WORK REQUIRED>
Only one portion of the data is to be written out: from the line bearing "Instruction: Go to first page of records" through the line bearing "Task: Insert a bulleted list". Write it exactly as it appears.

INPUT>
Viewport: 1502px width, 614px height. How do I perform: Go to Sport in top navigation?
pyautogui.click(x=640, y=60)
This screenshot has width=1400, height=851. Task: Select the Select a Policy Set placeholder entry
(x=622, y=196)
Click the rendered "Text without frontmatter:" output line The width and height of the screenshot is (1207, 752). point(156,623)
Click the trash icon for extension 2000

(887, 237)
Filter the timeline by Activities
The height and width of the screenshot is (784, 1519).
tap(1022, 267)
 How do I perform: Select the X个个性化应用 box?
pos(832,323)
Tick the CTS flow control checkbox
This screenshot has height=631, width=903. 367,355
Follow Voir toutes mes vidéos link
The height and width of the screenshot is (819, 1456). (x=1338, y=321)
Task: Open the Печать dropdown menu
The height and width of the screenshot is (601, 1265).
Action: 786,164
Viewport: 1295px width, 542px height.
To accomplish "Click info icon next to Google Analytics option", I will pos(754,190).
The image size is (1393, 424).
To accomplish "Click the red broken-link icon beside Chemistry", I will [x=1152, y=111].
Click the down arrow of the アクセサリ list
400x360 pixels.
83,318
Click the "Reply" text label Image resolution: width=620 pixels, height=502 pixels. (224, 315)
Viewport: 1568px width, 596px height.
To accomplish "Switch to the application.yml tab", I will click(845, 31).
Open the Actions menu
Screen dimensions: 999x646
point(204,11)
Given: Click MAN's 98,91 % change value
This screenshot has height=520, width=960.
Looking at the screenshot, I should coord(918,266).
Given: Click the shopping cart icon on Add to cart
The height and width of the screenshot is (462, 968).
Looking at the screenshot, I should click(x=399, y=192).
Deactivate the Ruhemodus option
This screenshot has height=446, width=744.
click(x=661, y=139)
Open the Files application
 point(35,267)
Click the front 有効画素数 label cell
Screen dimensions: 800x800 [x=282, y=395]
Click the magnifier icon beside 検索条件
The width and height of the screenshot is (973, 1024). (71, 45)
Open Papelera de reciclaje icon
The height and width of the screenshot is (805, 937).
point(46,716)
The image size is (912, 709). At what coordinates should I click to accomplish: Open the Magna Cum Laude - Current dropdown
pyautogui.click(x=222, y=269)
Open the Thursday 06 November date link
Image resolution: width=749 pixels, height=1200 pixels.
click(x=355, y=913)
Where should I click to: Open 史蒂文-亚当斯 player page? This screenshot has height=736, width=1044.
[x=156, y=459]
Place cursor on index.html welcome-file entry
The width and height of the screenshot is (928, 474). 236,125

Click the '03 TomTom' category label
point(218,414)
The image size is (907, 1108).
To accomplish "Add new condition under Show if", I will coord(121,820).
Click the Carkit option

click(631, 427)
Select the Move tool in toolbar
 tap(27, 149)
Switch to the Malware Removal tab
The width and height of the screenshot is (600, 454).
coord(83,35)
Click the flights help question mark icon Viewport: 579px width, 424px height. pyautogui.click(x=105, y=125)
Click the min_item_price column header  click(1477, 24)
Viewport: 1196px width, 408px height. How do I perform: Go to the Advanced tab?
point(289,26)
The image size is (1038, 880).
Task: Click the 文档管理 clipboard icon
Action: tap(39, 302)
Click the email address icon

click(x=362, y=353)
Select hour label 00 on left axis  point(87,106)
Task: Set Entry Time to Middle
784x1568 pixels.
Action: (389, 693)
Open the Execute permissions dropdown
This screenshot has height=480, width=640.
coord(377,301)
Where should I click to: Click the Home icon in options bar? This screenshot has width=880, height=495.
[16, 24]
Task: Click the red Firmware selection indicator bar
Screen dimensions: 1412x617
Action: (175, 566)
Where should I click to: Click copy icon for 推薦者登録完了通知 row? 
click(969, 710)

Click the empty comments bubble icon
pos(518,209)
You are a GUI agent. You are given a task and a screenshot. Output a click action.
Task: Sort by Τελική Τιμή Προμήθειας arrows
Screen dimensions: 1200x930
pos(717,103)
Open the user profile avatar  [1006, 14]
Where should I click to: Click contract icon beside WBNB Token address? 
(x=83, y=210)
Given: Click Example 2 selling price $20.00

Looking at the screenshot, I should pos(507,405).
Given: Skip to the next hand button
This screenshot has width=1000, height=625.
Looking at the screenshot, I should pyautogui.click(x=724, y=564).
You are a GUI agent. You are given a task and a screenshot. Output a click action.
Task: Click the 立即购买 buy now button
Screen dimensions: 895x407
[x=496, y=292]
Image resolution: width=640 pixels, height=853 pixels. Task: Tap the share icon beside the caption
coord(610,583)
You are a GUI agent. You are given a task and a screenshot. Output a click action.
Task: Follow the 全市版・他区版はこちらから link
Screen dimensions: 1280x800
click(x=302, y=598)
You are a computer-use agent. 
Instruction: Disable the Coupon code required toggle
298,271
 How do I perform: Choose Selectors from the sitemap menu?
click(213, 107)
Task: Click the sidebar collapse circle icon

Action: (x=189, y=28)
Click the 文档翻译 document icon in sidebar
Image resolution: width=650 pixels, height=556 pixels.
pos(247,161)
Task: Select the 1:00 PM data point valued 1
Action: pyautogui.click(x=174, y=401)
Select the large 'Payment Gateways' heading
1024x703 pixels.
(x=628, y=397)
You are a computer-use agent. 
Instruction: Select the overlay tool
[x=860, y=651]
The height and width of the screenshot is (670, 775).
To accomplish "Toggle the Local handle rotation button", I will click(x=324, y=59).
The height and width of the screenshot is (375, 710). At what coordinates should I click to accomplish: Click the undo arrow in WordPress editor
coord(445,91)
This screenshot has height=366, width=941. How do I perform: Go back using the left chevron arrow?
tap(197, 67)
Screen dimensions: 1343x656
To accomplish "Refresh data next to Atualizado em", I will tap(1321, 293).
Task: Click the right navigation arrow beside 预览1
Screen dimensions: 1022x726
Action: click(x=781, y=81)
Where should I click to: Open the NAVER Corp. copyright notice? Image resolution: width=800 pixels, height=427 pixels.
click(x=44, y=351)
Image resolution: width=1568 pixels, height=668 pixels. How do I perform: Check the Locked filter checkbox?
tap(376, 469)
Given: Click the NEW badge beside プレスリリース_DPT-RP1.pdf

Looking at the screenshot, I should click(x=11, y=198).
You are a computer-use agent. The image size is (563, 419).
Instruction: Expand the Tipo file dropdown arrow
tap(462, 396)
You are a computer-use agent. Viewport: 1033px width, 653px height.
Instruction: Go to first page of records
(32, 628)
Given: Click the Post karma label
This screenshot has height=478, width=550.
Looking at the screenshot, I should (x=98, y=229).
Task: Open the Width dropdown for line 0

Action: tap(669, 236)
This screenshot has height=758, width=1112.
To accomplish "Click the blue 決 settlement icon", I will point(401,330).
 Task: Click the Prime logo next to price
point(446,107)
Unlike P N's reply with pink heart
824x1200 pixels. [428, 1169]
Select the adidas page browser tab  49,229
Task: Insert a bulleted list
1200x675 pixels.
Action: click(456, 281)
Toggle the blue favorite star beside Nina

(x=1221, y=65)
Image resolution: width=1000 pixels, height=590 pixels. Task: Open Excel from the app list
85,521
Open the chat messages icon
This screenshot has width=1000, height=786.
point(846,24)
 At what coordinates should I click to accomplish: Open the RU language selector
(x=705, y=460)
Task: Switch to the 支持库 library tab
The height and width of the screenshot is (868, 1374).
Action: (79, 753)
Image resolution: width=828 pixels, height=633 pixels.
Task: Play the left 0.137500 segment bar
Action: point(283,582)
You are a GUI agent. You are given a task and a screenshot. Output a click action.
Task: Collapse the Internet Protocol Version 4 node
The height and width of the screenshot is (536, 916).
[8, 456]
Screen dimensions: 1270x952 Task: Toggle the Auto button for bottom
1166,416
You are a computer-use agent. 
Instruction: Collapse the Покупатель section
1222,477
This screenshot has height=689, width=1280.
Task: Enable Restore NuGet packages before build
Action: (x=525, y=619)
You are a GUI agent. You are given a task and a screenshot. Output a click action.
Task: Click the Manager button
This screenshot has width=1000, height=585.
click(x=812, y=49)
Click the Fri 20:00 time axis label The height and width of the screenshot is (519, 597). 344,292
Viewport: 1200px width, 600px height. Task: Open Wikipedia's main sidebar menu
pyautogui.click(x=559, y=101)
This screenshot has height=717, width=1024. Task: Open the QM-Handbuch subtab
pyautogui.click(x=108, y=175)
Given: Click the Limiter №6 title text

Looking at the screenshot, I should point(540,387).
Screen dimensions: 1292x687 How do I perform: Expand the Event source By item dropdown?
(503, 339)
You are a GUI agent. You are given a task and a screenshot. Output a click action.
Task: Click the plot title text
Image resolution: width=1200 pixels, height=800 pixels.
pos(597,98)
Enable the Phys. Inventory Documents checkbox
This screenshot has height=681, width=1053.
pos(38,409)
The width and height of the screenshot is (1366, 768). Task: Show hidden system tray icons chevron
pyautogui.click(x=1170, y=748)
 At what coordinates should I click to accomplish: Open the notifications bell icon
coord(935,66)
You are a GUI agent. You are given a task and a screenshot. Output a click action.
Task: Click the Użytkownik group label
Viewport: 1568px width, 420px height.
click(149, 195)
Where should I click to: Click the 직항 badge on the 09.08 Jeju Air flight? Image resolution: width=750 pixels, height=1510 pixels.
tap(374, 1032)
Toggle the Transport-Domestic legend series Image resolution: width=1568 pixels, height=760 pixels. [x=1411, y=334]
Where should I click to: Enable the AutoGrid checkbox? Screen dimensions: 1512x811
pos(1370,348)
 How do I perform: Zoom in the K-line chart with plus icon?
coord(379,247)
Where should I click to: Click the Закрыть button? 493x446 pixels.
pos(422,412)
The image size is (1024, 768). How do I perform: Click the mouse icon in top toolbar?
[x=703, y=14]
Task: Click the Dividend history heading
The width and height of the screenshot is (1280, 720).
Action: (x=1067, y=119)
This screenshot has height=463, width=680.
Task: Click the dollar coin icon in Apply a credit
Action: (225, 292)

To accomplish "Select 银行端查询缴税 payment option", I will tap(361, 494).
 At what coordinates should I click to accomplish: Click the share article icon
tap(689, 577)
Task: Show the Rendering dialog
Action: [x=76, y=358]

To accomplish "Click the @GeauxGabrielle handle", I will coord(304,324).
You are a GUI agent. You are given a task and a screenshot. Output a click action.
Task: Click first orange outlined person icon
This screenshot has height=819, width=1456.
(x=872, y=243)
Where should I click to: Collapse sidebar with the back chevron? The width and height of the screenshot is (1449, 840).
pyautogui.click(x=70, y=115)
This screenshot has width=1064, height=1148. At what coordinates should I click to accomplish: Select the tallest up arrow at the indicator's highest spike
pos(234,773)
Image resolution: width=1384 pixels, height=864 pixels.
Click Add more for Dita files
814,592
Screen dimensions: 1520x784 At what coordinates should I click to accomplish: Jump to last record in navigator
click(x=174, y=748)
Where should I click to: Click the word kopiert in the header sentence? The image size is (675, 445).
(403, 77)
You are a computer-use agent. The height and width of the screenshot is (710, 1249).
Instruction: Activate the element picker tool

TASK RESULT>
Instruction: Go to first page of records
(32, 628)
Given: Click the Post karma label
This screenshot has height=478, width=550.
Looking at the screenshot, I should (x=98, y=229).
Task: Open the Width dropdown for line 0

Action: tap(669, 236)
This screenshot has height=758, width=1112.
To accomplish "Click the blue 決 settlement icon", I will point(401,330).
 Task: Click the Prime logo next to price
point(446,107)
Unlike P N's reply with pink heart
824x1200 pixels. [428, 1169]
Select the adidas page browser tab  49,229
Task: Insert a bulleted list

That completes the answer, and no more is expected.